> _Extracted data_
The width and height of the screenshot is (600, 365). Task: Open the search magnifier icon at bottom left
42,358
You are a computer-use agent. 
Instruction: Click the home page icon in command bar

==

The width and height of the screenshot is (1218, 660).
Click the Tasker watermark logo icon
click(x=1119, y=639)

> _What is expected_
Please output the lines of the listing above that fall in the stretch from the one with "The width and height of the screenshot is (600, 365)." through the one with "Instruction: Click the", exactly and only those.

> _Answer to this task_
The width and height of the screenshot is (600, 365). Task: Open the search magnifier icon at bottom left
42,358
You are a computer-use agent. 
Instruction: Click the home page icon in command bar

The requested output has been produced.